▶ _Problem to work on_: Reproduce the entries below exactly, but only from the line containing "القاهرة : إبهار للنشر والتوزيع (68, 1842)" to the line containing "268 (176, 2175)", inclusive.

▶ _Data excerpts_:

########

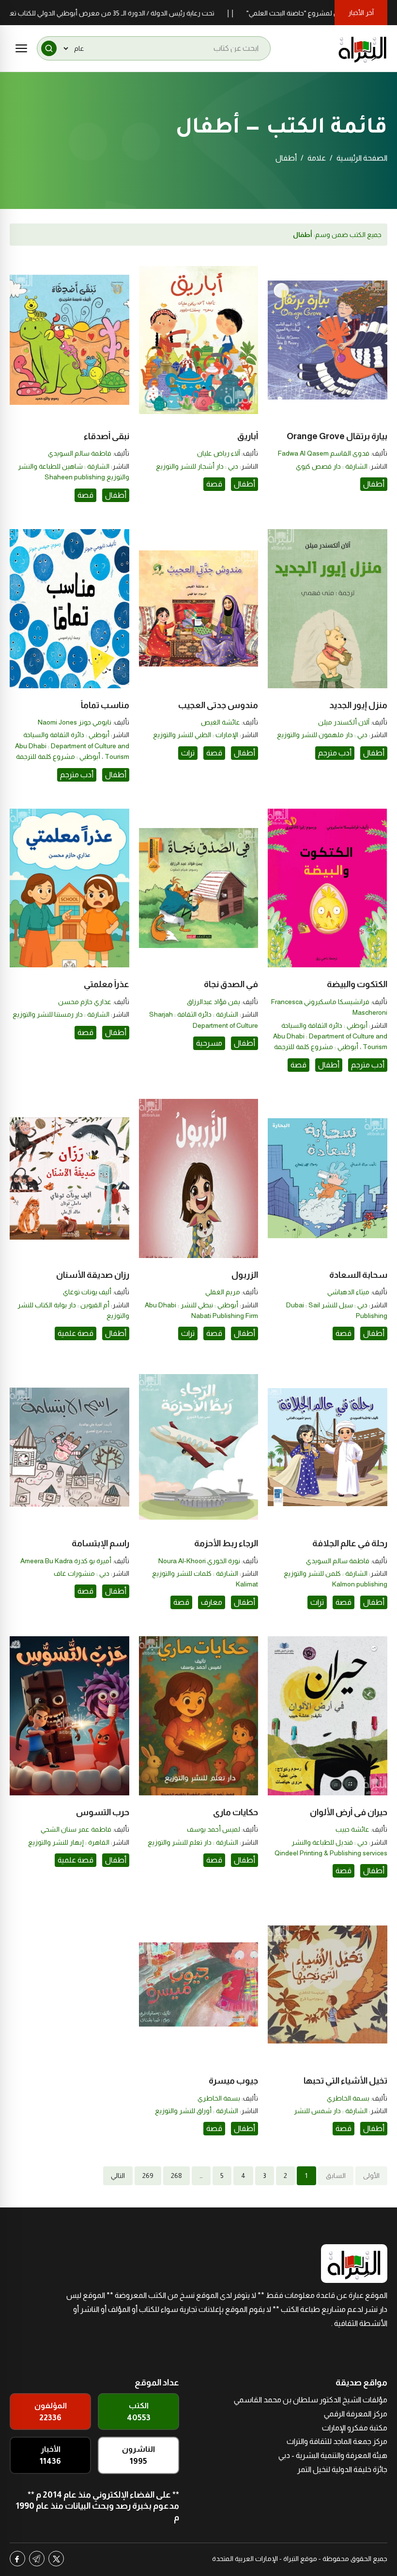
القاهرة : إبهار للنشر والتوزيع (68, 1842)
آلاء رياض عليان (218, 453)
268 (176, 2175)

########

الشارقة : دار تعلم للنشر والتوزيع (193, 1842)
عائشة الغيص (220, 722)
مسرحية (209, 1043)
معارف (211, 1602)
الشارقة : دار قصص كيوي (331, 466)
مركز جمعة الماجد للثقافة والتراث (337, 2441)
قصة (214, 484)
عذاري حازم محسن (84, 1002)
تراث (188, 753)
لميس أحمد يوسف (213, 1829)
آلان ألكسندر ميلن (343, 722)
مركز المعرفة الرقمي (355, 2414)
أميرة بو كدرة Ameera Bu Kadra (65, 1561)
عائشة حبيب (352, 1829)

########

▶ _Task output_:
القاهرة : إبهار للنشر والتوزيع (68, 1842)
آلاء رياض عليان (218, 453)
268 (176, 2175)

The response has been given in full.